# kudos for virinia at durban sands



## douga (Apr 13, 2007)

after sending an email to verinia loots I was able to pay my levy/mf for my two weeks at durban sands in record time. she was quick to respond to my emails and sent a confirmation all within one day..she also sent an email to marli to have my weeks banked with RCI.so far so good, now just have to wait to see that rci banks them and wait to see how much it ends up costing me in canadian dollars..My two sudwala one bedroom white weeks cost $464.
doug


----------



## EvelynK72 (Apr 13, 2007)

*Contact info for Verinia Loots*

I, too, just paid my Durban Sands maintenance fees, but I did not know that Tracey Maharaj no longer works at First Resorts.  So here is the contact info for Verinia Loots:

verinial@clubleisure.co.za
FAX number: 011 27 31-709-1680


----------



## bigrick (Apr 14, 2007)

The email addy that worked best for me for Tracey was ...@firstresorts.co.za

I'm surprised that Verinia is using the old @... address.


----------



## Twhelan2000 (May 17, 2007)

*return of deposit*

I had my 2 weeks at Durban Sands returned.
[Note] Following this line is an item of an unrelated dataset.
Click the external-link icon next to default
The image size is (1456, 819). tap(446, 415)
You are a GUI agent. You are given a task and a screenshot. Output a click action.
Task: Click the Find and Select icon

I paid the 2008 fees in June of 2006 with Tracey. Had checked with tTacey by email and was assured it was taken care of. Imagine my surprise when i checked with RCI and discovered that the deposit was never completed and then I received another letter indicating that i should to contact the resort. I callled RCI and they stated that the resort claims that the fees were never paid! I did not know that Tracey is no longer employed there. I have had no response with follow up emails.  Anyone had any luck/any suggestions?


----------



## randkb (Jun 8, 2007)

*Trading Power*

Just banked my 2008 weeks at Durban Sands and the trading power is terrible.  Anyone else finding the same thing.  I have a red and a white and they both seem to have equal trading power.


----------